- What the exercise asks -
Go through the records and write each one out again exactly.

START Supplied records

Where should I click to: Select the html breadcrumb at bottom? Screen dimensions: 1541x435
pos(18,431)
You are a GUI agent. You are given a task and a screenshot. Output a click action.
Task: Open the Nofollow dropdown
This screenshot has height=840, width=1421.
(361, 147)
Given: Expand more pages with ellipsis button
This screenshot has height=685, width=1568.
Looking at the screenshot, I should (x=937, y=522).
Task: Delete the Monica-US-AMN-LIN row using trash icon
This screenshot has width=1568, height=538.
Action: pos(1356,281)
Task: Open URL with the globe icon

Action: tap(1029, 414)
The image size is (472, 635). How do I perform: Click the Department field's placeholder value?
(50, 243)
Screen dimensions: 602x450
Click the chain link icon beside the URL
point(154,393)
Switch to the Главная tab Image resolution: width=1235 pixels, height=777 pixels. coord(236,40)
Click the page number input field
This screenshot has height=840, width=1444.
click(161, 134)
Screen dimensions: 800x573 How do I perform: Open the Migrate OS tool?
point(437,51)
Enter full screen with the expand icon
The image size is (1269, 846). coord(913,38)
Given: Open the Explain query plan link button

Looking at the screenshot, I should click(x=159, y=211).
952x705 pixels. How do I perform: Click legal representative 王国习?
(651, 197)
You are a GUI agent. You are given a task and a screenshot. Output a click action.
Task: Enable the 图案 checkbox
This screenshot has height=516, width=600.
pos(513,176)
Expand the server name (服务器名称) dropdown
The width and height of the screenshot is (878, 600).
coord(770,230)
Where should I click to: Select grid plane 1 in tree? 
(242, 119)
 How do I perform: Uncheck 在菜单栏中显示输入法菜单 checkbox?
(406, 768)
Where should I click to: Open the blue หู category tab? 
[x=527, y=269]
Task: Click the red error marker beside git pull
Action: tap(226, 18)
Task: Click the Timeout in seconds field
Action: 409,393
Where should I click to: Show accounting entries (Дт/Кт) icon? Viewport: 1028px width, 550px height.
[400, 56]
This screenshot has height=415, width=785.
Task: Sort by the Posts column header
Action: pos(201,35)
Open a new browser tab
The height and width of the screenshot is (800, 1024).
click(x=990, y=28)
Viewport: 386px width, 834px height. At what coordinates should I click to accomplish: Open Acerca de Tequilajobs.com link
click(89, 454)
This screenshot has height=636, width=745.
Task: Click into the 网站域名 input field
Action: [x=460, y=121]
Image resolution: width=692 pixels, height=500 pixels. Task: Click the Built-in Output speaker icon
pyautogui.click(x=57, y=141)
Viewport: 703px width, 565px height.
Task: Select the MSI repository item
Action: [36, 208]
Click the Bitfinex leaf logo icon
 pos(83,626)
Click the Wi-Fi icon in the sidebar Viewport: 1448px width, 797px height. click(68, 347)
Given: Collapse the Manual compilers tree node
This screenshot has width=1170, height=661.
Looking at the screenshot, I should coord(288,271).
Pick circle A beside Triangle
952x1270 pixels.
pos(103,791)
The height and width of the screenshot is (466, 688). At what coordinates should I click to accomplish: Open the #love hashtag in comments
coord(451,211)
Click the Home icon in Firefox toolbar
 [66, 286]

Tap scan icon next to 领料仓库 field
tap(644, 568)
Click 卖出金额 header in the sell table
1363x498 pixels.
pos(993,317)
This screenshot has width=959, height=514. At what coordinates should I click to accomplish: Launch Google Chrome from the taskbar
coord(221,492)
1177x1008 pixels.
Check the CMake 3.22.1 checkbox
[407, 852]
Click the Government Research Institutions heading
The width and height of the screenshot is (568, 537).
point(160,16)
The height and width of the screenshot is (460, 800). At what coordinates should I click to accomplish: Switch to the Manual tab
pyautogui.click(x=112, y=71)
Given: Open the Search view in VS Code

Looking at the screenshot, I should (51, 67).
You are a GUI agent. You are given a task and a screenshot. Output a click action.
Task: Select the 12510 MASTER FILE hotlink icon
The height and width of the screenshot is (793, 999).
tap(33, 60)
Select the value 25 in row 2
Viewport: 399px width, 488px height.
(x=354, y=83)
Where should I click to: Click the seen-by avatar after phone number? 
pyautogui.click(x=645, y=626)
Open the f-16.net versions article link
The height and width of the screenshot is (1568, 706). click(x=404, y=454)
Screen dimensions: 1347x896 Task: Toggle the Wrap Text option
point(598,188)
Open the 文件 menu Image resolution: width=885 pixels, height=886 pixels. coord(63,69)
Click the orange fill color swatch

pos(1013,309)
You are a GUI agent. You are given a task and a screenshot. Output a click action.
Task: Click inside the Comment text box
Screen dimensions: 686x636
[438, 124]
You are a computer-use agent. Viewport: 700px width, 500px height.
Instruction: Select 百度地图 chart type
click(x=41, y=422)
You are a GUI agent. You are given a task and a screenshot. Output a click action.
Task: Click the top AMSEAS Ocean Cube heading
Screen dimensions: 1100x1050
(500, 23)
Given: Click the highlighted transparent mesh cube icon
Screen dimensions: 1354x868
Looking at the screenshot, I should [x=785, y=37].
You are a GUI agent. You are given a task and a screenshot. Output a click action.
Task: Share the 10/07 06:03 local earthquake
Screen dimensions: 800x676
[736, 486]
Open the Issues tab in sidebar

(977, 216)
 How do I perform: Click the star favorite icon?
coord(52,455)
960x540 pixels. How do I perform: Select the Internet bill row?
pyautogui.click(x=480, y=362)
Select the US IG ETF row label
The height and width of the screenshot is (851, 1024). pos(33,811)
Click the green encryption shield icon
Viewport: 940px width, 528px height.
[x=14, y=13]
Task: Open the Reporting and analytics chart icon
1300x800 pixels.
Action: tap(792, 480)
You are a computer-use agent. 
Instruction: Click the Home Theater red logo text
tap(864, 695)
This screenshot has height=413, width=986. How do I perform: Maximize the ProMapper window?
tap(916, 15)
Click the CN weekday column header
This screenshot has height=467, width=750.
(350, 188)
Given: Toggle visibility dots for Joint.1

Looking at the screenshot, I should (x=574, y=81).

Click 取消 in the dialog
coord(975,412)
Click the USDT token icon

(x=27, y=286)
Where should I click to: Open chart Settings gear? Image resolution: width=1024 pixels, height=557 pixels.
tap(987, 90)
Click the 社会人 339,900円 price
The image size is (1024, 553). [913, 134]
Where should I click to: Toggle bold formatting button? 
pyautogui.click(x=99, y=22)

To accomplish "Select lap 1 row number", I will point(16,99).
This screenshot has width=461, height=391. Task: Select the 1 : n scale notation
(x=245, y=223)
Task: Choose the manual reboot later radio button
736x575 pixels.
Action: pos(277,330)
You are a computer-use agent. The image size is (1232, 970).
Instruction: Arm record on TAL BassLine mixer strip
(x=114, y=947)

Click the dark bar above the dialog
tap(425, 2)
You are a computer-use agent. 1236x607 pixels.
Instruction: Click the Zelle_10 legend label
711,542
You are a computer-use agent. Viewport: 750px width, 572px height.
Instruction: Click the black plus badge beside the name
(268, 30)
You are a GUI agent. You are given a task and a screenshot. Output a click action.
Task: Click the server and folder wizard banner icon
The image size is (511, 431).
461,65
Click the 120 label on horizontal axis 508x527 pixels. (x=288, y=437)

END Supplied records

- The answer -
Where should I click to: Select the html breadcrumb at bottom? Screen dimensions: 1541x435
pos(18,431)
You are a GUI agent. You are given a task and a screenshot. Output a click action.
Task: Open the Nofollow dropdown
This screenshot has height=840, width=1421.
(361, 147)
Given: Expand more pages with ellipsis button
This screenshot has height=685, width=1568.
Looking at the screenshot, I should (x=937, y=522).
Task: Delete the Monica-US-AMN-LIN row using trash icon
This screenshot has width=1568, height=538.
Action: pos(1356,281)
Task: Open URL with the globe icon

Action: tap(1029, 414)
The image size is (472, 635). How do I perform: Click the Department field's placeholder value?
(50, 243)
Screen dimensions: 602x450
Click the chain link icon beside the URL
point(154,393)
Switch to the Главная tab Image resolution: width=1235 pixels, height=777 pixels. coord(236,40)
Click the page number input field
This screenshot has height=840, width=1444.
click(161, 134)
Screen dimensions: 800x573 How do I perform: Open the Migrate OS tool?
point(437,51)
Enter full screen with the expand icon
The image size is (1269, 846). coord(913,38)
Given: Open the Explain query plan link button

Looking at the screenshot, I should click(x=159, y=211).
952x705 pixels. How do I perform: Click legal representative 王国习?
(651, 197)
You are a GUI agent. You are given a task and a screenshot. Output a click action.
Task: Enable the 图案 checkbox
This screenshot has height=516, width=600.
pos(513,176)
Expand the server name (服务器名称) dropdown
The width and height of the screenshot is (878, 600).
coord(770,230)
Where should I click to: Select grid plane 1 in tree? 
(242, 119)
 How do I perform: Uncheck 在菜单栏中显示输入法菜单 checkbox?
(406, 768)
Where should I click to: Open the blue หู category tab? 
[x=527, y=269]
Task: Click the red error marker beside git pull
Action: tap(226, 18)
Task: Click the Timeout in seconds field
Action: 409,393
Where should I click to: Show accounting entries (Дт/Кт) icon? Viewport: 1028px width, 550px height.
[400, 56]
This screenshot has height=415, width=785.
Task: Sort by the Posts column header
Action: pos(201,35)
Open a new browser tab
The height and width of the screenshot is (800, 1024).
click(x=990, y=28)
Viewport: 386px width, 834px height. At what coordinates should I click to accomplish: Open Acerca de Tequilajobs.com link
click(89, 454)
This screenshot has height=636, width=745.
Task: Click into the 网站域名 input field
Action: [x=460, y=121]
Image resolution: width=692 pixels, height=500 pixels. Task: Click the Built-in Output speaker icon
pyautogui.click(x=57, y=141)
Viewport: 703px width, 565px height.
Task: Select the MSI repository item
Action: [36, 208]
Click the Bitfinex leaf logo icon
 pos(83,626)
Click the Wi-Fi icon in the sidebar Viewport: 1448px width, 797px height. click(68, 347)
Given: Collapse the Manual compilers tree node
This screenshot has width=1170, height=661.
Looking at the screenshot, I should coord(288,271).
Pick circle A beside Triangle
952x1270 pixels.
pos(103,791)
The height and width of the screenshot is (466, 688). At what coordinates should I click to accomplish: Open the #love hashtag in comments
coord(451,211)
Click the Home icon in Firefox toolbar
 [66, 286]

Tap scan icon next to 领料仓库 field
tap(644, 568)
Click 卖出金额 header in the sell table
1363x498 pixels.
pos(993,317)
This screenshot has width=959, height=514. At what coordinates should I click to accomplish: Launch Google Chrome from the taskbar
coord(221,492)
1177x1008 pixels.
Check the CMake 3.22.1 checkbox
[407, 852]
Click the Government Research Institutions heading
The width and height of the screenshot is (568, 537).
point(160,16)
The height and width of the screenshot is (460, 800). At what coordinates should I click to accomplish: Switch to the Manual tab
pyautogui.click(x=112, y=71)
Given: Open the Search view in VS Code

Looking at the screenshot, I should (51, 67).
You are a GUI agent. You are given a task and a screenshot. Output a click action.
Task: Select the 12510 MASTER FILE hotlink icon
The height and width of the screenshot is (793, 999).
tap(33, 60)
Select the value 25 in row 2
Viewport: 399px width, 488px height.
(x=354, y=83)
Where should I click to: Click the seen-by avatar after phone number? 
pyautogui.click(x=645, y=626)
Open the f-16.net versions article link
The height and width of the screenshot is (1568, 706). click(x=404, y=454)
Screen dimensions: 1347x896 Task: Toggle the Wrap Text option
point(598,188)
Open the 文件 menu Image resolution: width=885 pixels, height=886 pixels. coord(63,69)
Click the orange fill color swatch

pos(1013,309)
You are a GUI agent. You are given a task and a screenshot. Output a click action.
Task: Click inside the Comment text box
Screen dimensions: 686x636
[438, 124]
You are a computer-use agent. Viewport: 700px width, 500px height.
Instruction: Select 百度地图 chart type
click(x=41, y=422)
You are a GUI agent. You are given a task and a screenshot. Output a click action.
Task: Click the top AMSEAS Ocean Cube heading
Screen dimensions: 1100x1050
(500, 23)
Given: Click the highlighted transparent mesh cube icon
Screen dimensions: 1354x868
Looking at the screenshot, I should [x=785, y=37].
You are a GUI agent. You are given a task and a screenshot. Output a click action.
Task: Share the 10/07 06:03 local earthquake
Screen dimensions: 800x676
[736, 486]
Open the Issues tab in sidebar

(977, 216)
 How do I perform: Click the star favorite icon?
coord(52,455)
960x540 pixels. How do I perform: Select the Internet bill row?
pyautogui.click(x=480, y=362)
Select the US IG ETF row label
The height and width of the screenshot is (851, 1024). pos(33,811)
Click the green encryption shield icon
Viewport: 940px width, 528px height.
[x=14, y=13]
Task: Open the Reporting and analytics chart icon
1300x800 pixels.
Action: tap(792, 480)
You are a computer-use agent. 
Instruction: Click the Home Theater red logo text
tap(864, 695)
This screenshot has height=413, width=986. How do I perform: Maximize the ProMapper window?
tap(916, 15)
Click the CN weekday column header
This screenshot has height=467, width=750.
(350, 188)
Given: Toggle visibility dots for Joint.1

Looking at the screenshot, I should (x=574, y=81).

Click 取消 in the dialog
coord(975,412)
Click the USDT token icon

(x=27, y=286)
Where should I click to: Open chart Settings gear? Image resolution: width=1024 pixels, height=557 pixels.
tap(987, 90)
Click the 社会人 339,900円 price
The image size is (1024, 553). [913, 134]
Where should I click to: Toggle bold formatting button? 
pyautogui.click(x=99, y=22)

To accomplish "Select lap 1 row number", I will point(16,99).
This screenshot has width=461, height=391. Task: Select the 1 : n scale notation
(x=245, y=223)
Task: Choose the manual reboot later radio button
736x575 pixels.
Action: pos(277,330)
You are a computer-use agent. The image size is (1232, 970).
Instruction: Arm record on TAL BassLine mixer strip
(x=114, y=947)

Click the dark bar above the dialog
tap(425, 2)
You are a computer-use agent. 1236x607 pixels.
Instruction: Click the Zelle_10 legend label
711,542
You are a computer-use agent. Viewport: 750px width, 572px height.
Instruction: Click the black plus badge beside the name
(268, 30)
You are a GUI agent. You are given a task and a screenshot. Output a click action.
Task: Click the server and folder wizard banner icon
The image size is (511, 431).
461,65
Click the 120 label on horizontal axis 508x527 pixels. (x=288, y=437)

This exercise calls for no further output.